Quando o governo estipulou em 2012 a idade de 8 anos como prazo máximo para que as crianças aprendessem a ler e a escrever, surgiu uma avalanche de críticas de quem não entendia por que demorar tanto – já que aos 5 ou 6 anos uma criança tem condições para isso. Em defesa do governo, surgiram também vozes que lembraram que, em um país de analfabetos – de acordo com o IBGE, 13 milhões de brasileiros acima de 15 anos não sabem ler e escrever –, tentar alfabetizar até os 8 anos já é uma façanha a se conquistar.
Mas em paralelo à preocupação com crianças de origem vulnerável, surgiram outras discussões sobre os traumas que os pequenos poderiam ter se fossem alfabetizados muito cedo, principalmente a partir de métodos antiquados, sem respeitar suas fases de desenvolvimento.
Em resposta a essas questões, especialistas afirmam que como a alfabetização é um processo que necessita de várias etapas prévias até emergir é melhor que ele comece o quanto antes. Uma comparação imperfeita é a de alguém que tenta subir na barra-fixa e não consegue, tenta um dia após o outro, um treinamento que parece inútil, mas que, na realidade, está fortalecendo os músculos do braço até suportarem o peso do corpo e o elevarem do solo. A alfabetização é assim: os estímulos dados na família desde criança, de forma lúdica e adaptada às diferentes idades, preparam o cérebro para ‘descobrir’ em um determinado momento a ler e a escrever.
Do contrário, se a criança tem o primeiro contato com a leitura e a escrita apenas com 6 anos na escola e ao lado da professora, terá perdido um tempo precioso para aprender no futuro sem traumas. “Em um mundo em que a escrita está presente em todos os ambientes, quem não a domina logo tem uma restrição”, diz Sérgio Leite, professor da Faculdade de Educação da Unicamp. “Agora, não vamos ensinar com cartilha, em um processo maçante; a criança precisa ter contato com a linguagem escrita desde cedo, ouvindo ou brincando, também com lápis e papéis, em situações lúdicas”.
Nos primeiros anos, o melhor contato com a linguagem está nos livros infantis, lidos em voz alta pelos pais.
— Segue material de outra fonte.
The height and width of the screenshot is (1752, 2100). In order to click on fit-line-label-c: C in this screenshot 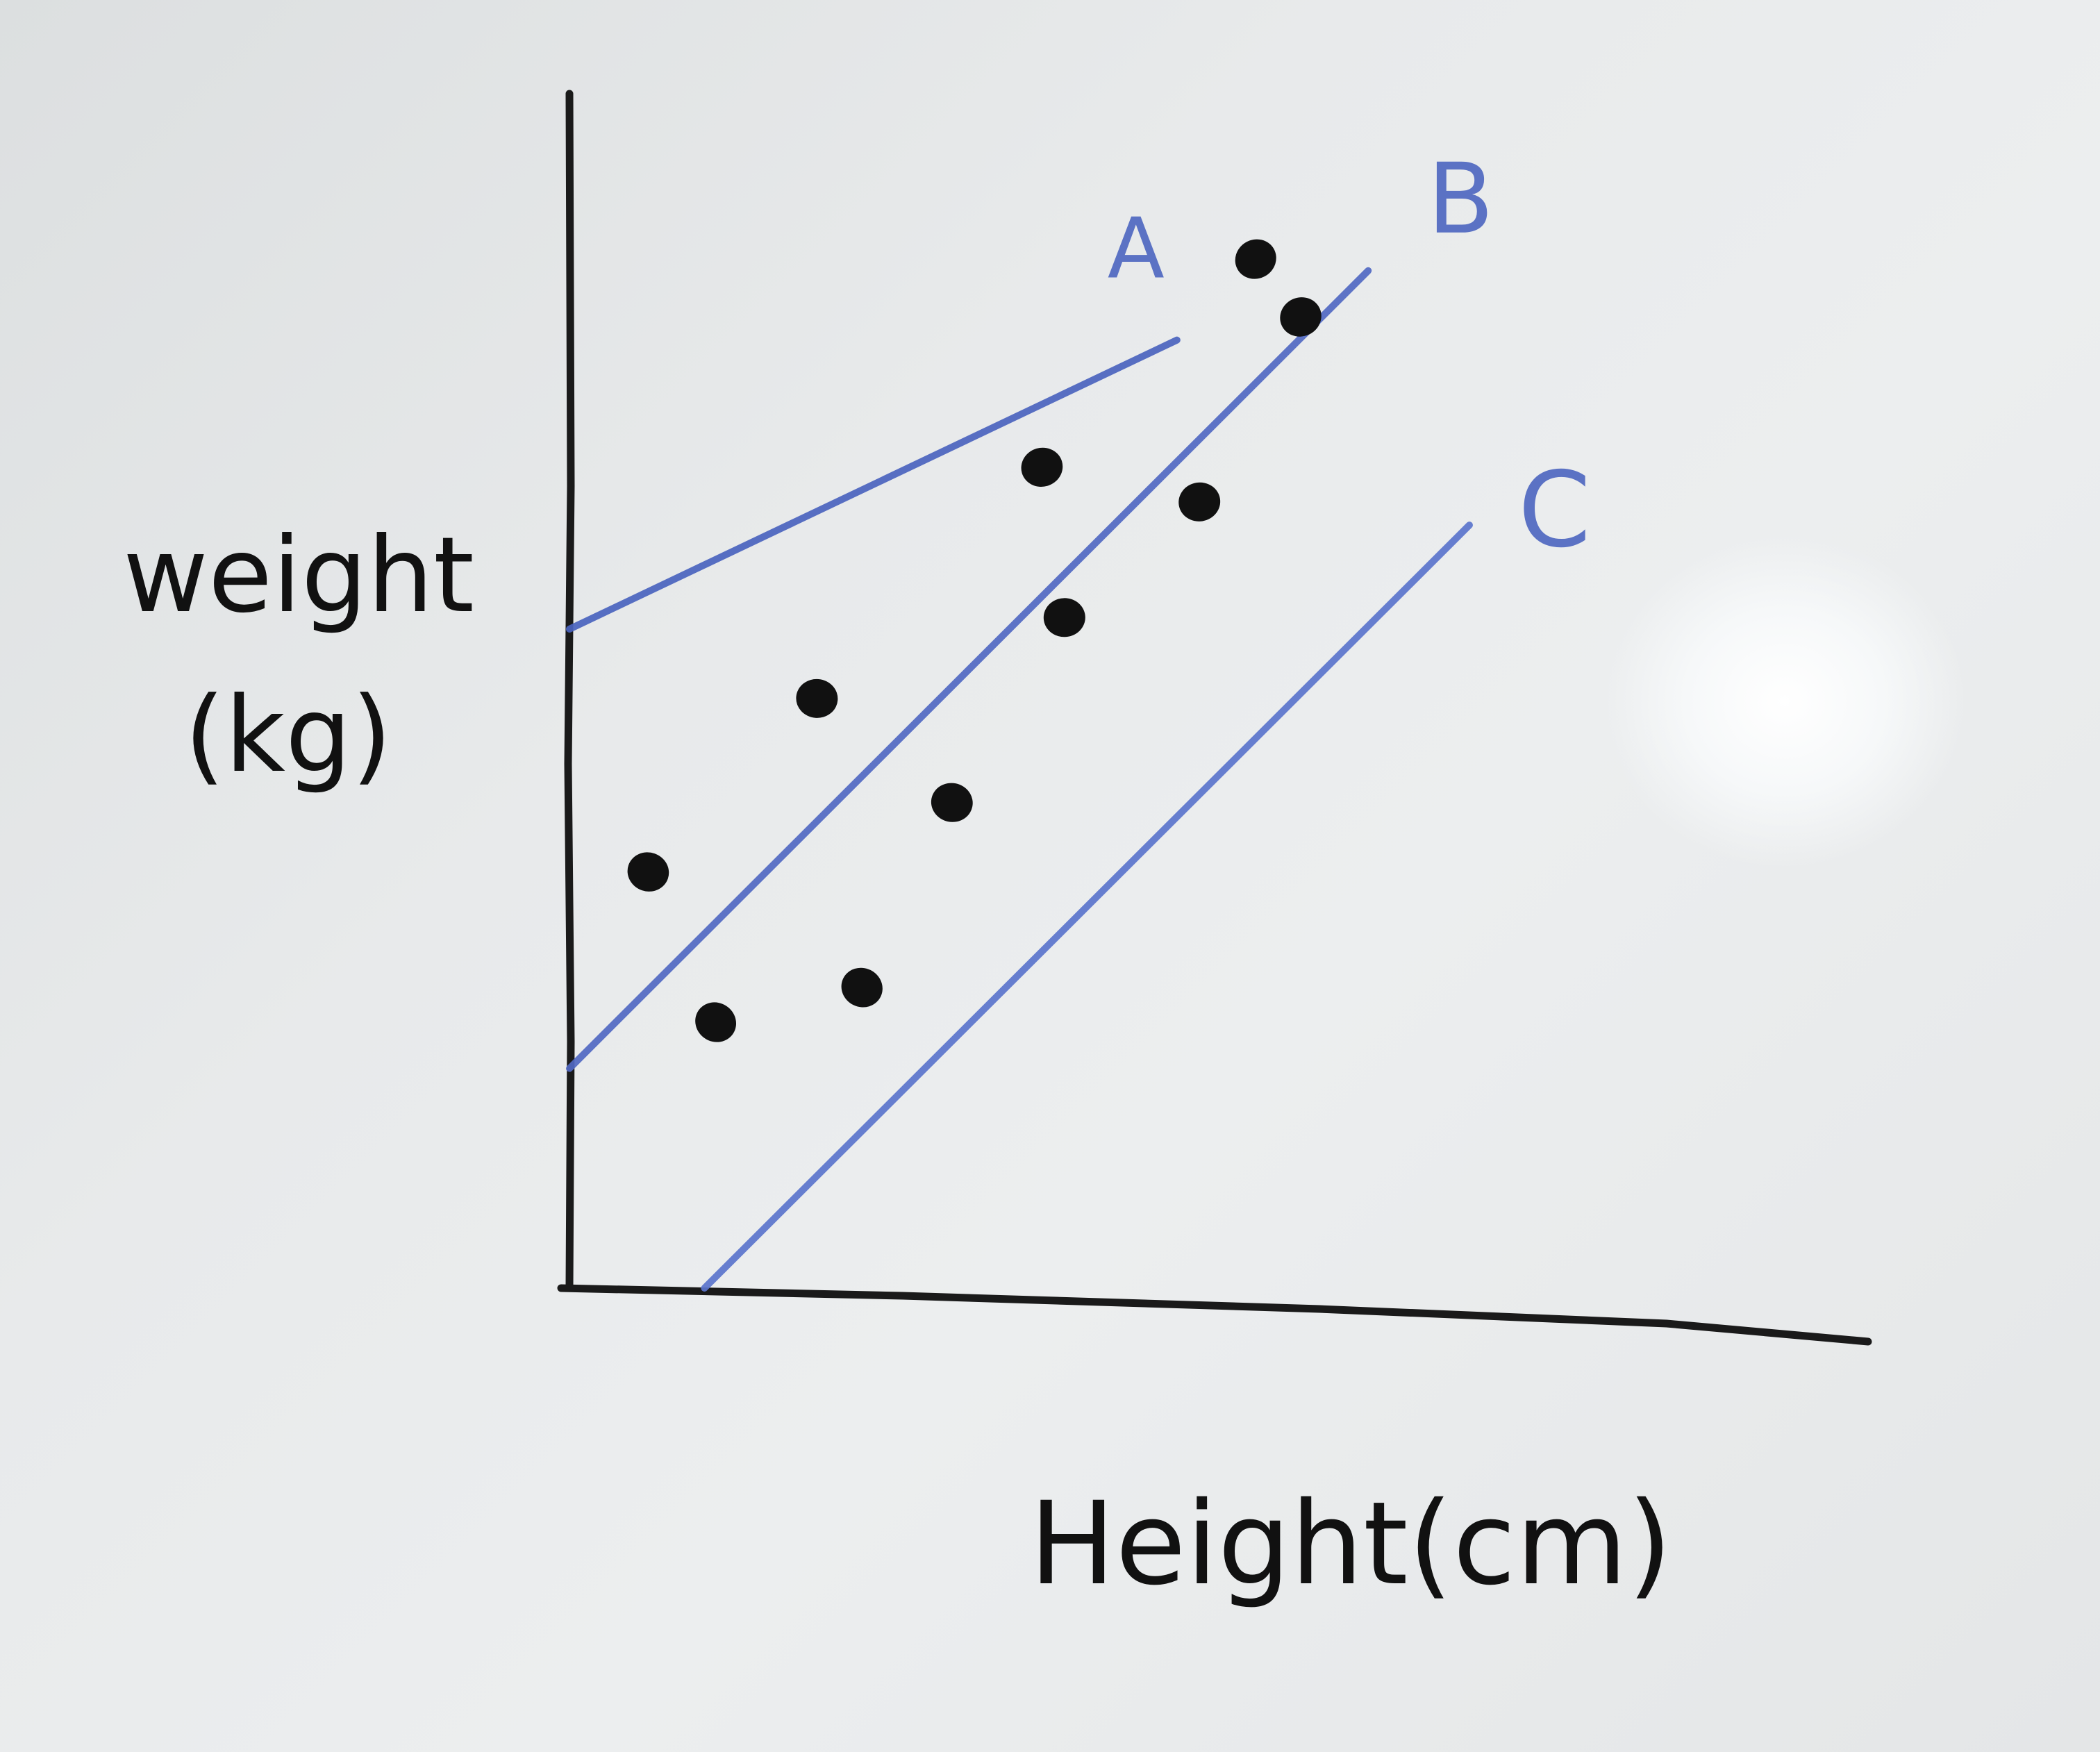, I will do `click(1554, 510)`.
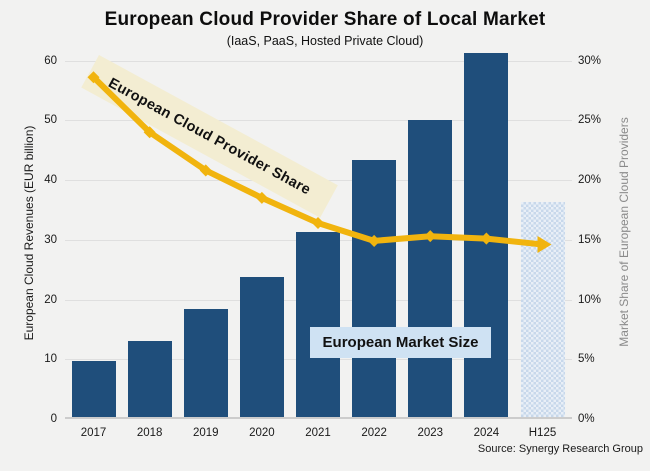 This screenshot has height=471, width=650. What do you see at coordinates (150, 379) in the screenshot?
I see `bar-2018` at bounding box center [150, 379].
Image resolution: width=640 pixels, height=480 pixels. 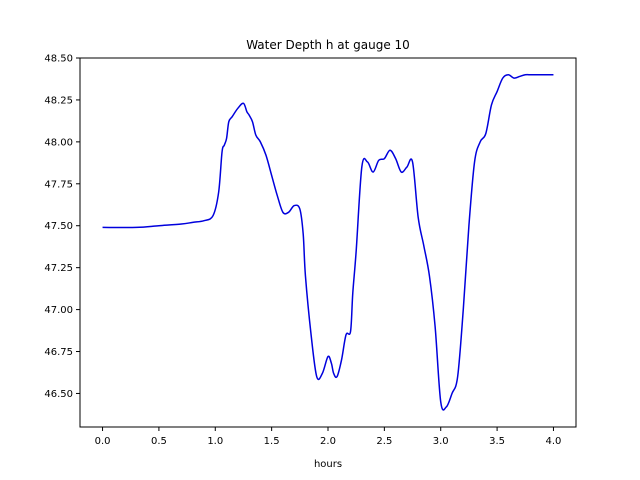 I want to click on x-tick-label: 1.5, so click(x=272, y=442).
Diferentemente da chamada “contação de histórias”, em que se utiliza uma linguagem coloquial, a leitura de um livro faz com que a criança se acostume com a forma escrita, diversa da falada. “Aos poucos ela vai ter isso gravado na memória e poderá escrever com mais facilidade no futuro”, explica Verônica Branco, professora do curso de Pedagogia da Universidade Federal do Paraná.
A leitura para a criança deve ser feita em um clima agradável – em geral, os pequenos estão felizes de estar com os pais – e, caso a história escolhida não agrade, é fácil pular para outra. “Se ela não for obrigada, se não significar estar de castigo, nenhuma criança vai ter trauma em contato pelos livros, pelo contrário, terá uma lembrança positiva desses momentos”, reforma Verônica Branco.
O papel da afetividade
Estudos realizados na Unicamp com situações em classe entre professores e alunos confirmaram que a escolha das práticas pedagógicas e a forma como elas são trabalhadas produzem fortes impactos afetivos nos alunos. E esse aflorar da afetividade, que poderia ser resumido como a repercussão subjetiva das experiências vividas – a realidade aparece como ‘amiga’, ‘inimiga’, ‘ dolorosa’, ‘prazerosa’ –, tem grande influência no desenvolvimento das habilidades cognitivas.
“Nas ações humanas, o componente afetivo sempre acompanha o cognitivo, o dualismo não se verifica na prática”, explica o professor Sérgio Leite, responsável pelas pesquisas realizadas no Grupo do Afeto na Unicamp.
No caso da aprendizagem, em que existe um mediador entre o sujeito e o objeto – o aluno e o conteúdo a ser ensinado –, as relações afetivas entre quem aprende e quem ensina influenciam na inteligência. “Se as situações de aprendizagem suscitam afetos positivos, a criança aprenderá com mais facilidade. Mas o inverso também é verdadeiro, se pesa a punição ela pode até aprender, mas esse cenário vai favorecer uma apreciação negativa do conteúdo, com repercussões na vida adulta”, afirma.